Fritz Goettler: A travel film that deliberately downplays the exotic, about the Mahendra Highway, trade route and lifeline of Nepal, the Andre Hörmann departs from east to west. Tea plantations and rice terraces, temples nestled on cliffs, one specializing in blessing cars for the perilous climb, yak caravans, climbers tackling Mount Everest, the capital Kathmandu as a melting pot of religions, Bengal tigers in the national park, and remote Tenzing -Hillary Airport, which supplies the mountain towns and has a runway barely long enough to get the braking done. A little story within the story tells of the Mahuts, the elephant guides, who as boys are assigned an elephant by their fathers and form a community with it.

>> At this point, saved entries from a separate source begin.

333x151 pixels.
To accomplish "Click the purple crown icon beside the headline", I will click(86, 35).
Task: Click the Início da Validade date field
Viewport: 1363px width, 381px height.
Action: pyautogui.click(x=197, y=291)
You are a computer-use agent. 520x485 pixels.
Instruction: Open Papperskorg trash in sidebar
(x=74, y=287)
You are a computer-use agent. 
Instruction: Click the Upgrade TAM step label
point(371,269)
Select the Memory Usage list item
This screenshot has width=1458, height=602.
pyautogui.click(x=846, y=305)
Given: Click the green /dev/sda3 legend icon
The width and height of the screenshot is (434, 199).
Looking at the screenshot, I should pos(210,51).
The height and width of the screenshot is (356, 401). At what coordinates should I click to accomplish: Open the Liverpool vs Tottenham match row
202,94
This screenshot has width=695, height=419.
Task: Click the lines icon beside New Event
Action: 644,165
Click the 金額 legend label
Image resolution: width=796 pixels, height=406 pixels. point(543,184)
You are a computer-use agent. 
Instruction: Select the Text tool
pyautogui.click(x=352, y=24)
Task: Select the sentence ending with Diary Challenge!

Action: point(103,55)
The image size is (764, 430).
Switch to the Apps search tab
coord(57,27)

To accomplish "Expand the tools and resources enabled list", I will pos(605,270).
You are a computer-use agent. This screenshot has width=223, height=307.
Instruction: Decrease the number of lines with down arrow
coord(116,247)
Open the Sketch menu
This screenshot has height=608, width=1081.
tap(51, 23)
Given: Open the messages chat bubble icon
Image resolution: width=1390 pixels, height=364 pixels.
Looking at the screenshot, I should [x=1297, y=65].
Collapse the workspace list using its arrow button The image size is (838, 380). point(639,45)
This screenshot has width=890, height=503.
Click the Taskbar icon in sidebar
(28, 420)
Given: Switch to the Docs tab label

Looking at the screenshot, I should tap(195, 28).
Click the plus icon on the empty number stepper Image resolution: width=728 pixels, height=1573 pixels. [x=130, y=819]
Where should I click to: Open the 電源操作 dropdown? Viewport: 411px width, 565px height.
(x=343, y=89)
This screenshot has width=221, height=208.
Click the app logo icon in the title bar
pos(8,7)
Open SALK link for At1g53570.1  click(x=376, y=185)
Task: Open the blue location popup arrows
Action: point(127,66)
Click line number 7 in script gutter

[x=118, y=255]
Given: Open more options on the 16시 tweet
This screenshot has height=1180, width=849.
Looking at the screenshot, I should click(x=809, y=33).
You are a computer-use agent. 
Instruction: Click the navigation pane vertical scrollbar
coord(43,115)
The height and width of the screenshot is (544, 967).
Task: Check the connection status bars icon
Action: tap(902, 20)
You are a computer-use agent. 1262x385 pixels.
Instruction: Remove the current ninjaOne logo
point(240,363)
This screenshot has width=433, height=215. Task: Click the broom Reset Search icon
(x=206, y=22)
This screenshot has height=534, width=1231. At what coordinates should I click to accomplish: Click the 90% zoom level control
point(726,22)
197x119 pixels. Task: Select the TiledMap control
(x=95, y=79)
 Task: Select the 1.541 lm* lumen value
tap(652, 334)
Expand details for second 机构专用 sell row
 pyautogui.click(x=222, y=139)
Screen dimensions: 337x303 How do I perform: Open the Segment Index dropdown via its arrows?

Marry Me – Married at first sight

Martina Knoben: At the end of every fairy tale, the prince marries Cinderella. Here it is the other way around. A pop star (Jennifer Lopez) proposes to an average guy (Owen Wilson) before they even know each other. Who in the saccharine romcom of Kat Coiro thinks of films like “Notting Hill” or “Bodyguard” is absolutely correct. But the show is good this time too, the title track is catchy. And because the story of love that transcends all class barriers is also shown as a social media story (every move of the star goes online immediately), the film even discreetly includes a second level. A like for that.

moonfall

Andrian Kreye: The moon crashes to earth. A good reason for Roland Emmerich as the grandmaster of blockbuster cinema, to smash big cities, oceans and entire mountain ranges. There are also family dramas, AI visions, sci-fi myths, conspiracy stories, action heroes and what feels like five years of scientific reporting. Everything in it. Like a triple deluxe burger. With an extra helping of lard.

The Privilege – The Chosen Ones

Lisa Oppermann: everything bleeds Everything screams. The Netflix film from Felix Fuchssteiner and Katharina Schoede sends a couple of teenagers through the usual horror dramaturgy, lets them cheer at parties, have sex, dance and the next moment flee from dementor-like spirit figures. The German production with US aesthetics and storytelling is an unsurprising contribution to the genre that leaves you feeling like you’ve seen it before.

Death on the Nile

Susan Vahabzadeh: The greatest living Shakespearean mime Kenneth Branagh has given in to his weakness for Hercule Poirot for the second time, because of the great demand for “Murder on the Orient Express”: He has remade Agatha Christie’s “Death on the Nile” with Gal Gadot as the honeymooning heiress, slightly modernized and as a fireworks display. The result is solid, opulent – and completely free of irony.

What happened to bus 670?

Nicola’s friend: Countless people disappear every year in northern Mexico. Among them the young Jesús. When the body of the friend with whom he wanted to travel across the border to the USA is found, his mother Magdalena goes in search of her son. As in the documentary, the filmmaker accompanies Fernanda Valadez her characters to the area around the US-Mexico border, where drug cartels and people smugglers have supplanted the state. Your feature film is based on facts; on reports of hijacked buses and other crimes. But the camera turns the borderland into a surreal dream landscape with filters, reflections and other effects. Demanding debut with images like from the end of the world.